Goldman Sachs’ (GS) acquisition of an exchange-traded fund (ETF) issuer for about $2 billion may not seem to have much to do with cryptocurrencies at first glance.
However, the impact of the Wall Street banking giant’s acquisition of Innovator Capital could shake up the entire cryptocurrency industry, and the ETF industry in particular. The market is worth $190 billion today, but spot Bitcoin The ETF market alone is expected to grow to $3 trillion by 2033.
When the deal was announced, Goldman Sachs CEO David Solomon said in a statement that “active ETFs are dynamic, transformative and one of the fastest-growing segments in public investment today.”
These statements speak volumes about how Goldman Sachs sees the ETF industry evolving: building a truly “modern” platform to invest in emerging trends based on investor demand. This may eventually include digital assets.
Why? Just ask BlackRock ( BLK ), the world’s largest asset manager, with more than $13.4 trillion in assets under management. The company manages more than 1,400 different ETFs globally, and of them all, Bitcoin ETFs have become the company’s most profitable product line, according to one of its executives.
It should be reminded that Goldman Sachs has become an authorized participant in major spot Bitcoin ETFs (including BlackRock and Grayscale’s ETFs) to facilitate their daily trading. While Innovator primarily focuses on defined outcome ETFs, it also addresses the growing demand for cryptocurrency exposure through structured ETFs, such as the Innovator Uncapped Bitcoin 20 Floor ETF (QBF), which provides investors with Bitcoin exposure through a risk management strategy.
“Not only does this give them ETF manufacturing scale all at once, but it also opens up a pre-designed compliance channel to drive buffered Bitcoin exposure that is difficult for crypto-native issuers to access through private banks, RIAs and wealth platforms,” AI Crypto Minds founder and family office advisor Anna Tutova told CoinDesk.
In short, as investors demand new innovative products and asset classes, cryptocurrencies are becoming another Wall Street product that traditional financial institutions want exposure to. ETFs are becoming the distribution channel to meet this need.
“Fundamentally changing Bitcoin”
This sparked a long-standing debate about why cryptocurrencies were created: to provide an alternative financial system to solve the problems of the traditional financial system.

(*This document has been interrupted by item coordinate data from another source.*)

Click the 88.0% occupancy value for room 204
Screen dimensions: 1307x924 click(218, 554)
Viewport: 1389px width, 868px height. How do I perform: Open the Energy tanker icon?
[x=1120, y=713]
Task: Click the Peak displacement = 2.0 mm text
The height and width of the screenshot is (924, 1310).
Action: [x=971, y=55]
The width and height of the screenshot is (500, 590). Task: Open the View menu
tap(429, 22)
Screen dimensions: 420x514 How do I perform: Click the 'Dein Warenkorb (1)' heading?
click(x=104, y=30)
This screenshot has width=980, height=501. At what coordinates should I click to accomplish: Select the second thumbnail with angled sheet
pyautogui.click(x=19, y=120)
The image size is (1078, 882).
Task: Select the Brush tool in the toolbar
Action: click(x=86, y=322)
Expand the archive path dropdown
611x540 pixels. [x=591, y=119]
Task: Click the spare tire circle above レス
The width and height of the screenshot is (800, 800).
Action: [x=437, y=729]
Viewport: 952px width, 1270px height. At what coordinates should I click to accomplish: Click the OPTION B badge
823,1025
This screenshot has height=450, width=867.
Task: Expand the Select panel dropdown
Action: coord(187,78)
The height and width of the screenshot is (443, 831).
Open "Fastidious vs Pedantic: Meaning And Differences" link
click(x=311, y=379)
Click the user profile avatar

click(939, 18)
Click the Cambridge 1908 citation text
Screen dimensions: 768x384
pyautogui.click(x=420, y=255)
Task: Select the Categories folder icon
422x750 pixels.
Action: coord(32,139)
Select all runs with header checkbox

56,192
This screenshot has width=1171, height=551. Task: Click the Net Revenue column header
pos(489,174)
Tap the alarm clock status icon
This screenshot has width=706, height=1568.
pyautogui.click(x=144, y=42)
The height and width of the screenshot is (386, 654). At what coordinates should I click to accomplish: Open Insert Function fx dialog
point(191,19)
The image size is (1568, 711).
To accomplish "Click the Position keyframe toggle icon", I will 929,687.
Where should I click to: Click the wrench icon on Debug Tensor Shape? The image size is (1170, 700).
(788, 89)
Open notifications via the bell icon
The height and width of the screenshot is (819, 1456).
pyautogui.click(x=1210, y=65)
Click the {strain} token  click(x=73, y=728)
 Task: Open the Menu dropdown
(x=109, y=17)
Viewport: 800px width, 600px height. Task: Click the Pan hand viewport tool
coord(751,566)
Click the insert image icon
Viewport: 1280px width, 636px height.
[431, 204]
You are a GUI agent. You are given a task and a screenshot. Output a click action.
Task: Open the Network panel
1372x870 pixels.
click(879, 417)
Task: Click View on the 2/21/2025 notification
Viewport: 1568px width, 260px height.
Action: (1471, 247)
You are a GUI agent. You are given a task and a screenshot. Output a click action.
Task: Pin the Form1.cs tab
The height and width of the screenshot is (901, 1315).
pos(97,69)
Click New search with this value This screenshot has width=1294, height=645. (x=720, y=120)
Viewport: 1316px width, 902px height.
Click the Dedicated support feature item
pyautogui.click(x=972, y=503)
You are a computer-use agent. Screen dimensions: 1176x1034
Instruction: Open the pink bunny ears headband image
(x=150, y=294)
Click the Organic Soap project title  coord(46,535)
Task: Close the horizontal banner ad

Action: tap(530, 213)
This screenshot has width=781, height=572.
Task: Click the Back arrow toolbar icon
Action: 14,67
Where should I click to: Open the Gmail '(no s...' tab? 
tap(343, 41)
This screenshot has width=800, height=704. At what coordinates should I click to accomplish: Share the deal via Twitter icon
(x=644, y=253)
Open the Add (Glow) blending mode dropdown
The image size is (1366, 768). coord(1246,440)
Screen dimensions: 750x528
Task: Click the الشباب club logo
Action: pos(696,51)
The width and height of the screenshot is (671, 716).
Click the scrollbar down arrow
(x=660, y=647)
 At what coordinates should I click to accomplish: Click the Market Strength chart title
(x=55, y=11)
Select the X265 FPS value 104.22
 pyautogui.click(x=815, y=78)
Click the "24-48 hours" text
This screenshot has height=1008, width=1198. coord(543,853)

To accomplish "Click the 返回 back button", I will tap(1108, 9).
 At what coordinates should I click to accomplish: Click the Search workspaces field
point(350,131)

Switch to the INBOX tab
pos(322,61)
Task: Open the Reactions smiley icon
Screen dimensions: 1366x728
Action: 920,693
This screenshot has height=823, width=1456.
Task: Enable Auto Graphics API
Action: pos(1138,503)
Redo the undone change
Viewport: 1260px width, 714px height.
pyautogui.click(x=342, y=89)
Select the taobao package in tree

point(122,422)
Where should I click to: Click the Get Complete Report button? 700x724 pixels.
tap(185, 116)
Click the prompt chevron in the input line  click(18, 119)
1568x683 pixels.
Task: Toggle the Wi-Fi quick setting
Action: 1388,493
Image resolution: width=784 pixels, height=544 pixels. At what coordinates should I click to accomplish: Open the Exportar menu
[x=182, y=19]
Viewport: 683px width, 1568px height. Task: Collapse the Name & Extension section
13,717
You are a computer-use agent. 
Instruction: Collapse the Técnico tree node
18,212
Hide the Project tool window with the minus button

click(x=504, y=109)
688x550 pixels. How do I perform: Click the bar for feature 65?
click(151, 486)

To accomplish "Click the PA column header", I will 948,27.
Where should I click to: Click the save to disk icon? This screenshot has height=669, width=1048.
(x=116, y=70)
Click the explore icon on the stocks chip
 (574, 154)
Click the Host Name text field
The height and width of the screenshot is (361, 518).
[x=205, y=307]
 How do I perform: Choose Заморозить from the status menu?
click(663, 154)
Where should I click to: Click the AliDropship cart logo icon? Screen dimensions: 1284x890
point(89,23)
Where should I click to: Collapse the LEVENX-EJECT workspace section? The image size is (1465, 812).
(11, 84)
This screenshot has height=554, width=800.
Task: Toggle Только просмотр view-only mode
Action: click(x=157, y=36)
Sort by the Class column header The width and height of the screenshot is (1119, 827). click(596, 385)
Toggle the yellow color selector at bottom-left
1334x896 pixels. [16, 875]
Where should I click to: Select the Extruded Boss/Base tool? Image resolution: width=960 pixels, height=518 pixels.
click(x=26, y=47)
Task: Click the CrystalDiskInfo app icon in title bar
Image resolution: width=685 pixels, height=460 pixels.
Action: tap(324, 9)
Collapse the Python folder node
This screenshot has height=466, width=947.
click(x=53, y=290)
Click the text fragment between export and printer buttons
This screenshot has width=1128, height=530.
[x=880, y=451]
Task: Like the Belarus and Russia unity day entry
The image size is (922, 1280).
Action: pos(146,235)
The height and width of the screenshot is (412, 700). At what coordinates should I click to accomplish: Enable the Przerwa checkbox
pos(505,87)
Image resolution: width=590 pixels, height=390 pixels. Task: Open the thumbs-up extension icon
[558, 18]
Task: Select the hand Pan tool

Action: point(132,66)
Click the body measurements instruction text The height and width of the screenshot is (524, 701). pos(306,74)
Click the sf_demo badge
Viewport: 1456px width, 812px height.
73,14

However, mass adoption is needed if cryptocurrencies are to compete with traditional finance and government regulation. To do that, it will need the likes of BlackRock, Goldman Sachs and even the governments it wants to compete with.
Anastasiia Bobeshko, an independent strategic advisor at Web3, said: “This deal pretty much encapsulates the year 2025 when the legitimacy of cryptocurrencies is verified by governments and large players.”
This is where many industry players sound the alarm.
“Cryptocurrency is becoming just another Wall Street investment vehicle rather than the alternative system it was originally envisioned to be,” said Tutova of AI Crypto Minds.
Sapien and Polymath co-founder Trevor Koverko echoed this sentiment, saying Goldman Sachs’ potential crypto ETF move is “good for adoption, but dangerous for the ethos.” Wall Street ETFs bring scale and liquidity, but if we stop at “more brokerage accounts” then we are just rebuilding the old system on new assets. ETFs should be the gateway, not the destination,” he told CoinDesk.
So while Wall Street giants like Goldman Sachs are pushing further into the cryptocurrency space, legitimizing the industry and preparing it for further adoption, it may not be able to uphold the original vision of the cypherpunks or even Bitcoin’s mysterious founder, Satoshi Nakamoto.
Kadan Stadelmann, chief technology officer of the Komodo platform, said: “Satoshi positioned Bitcoin as a counter to corrupt systems such as the banking system.”
“Now that large companies like BlackRock and Fidelity have become dominant cryptocurrency players, Bitcoin has essentially changed. It is no longer a political tool based on self-custody, but a financial instrument for wealth preservation and diversification.”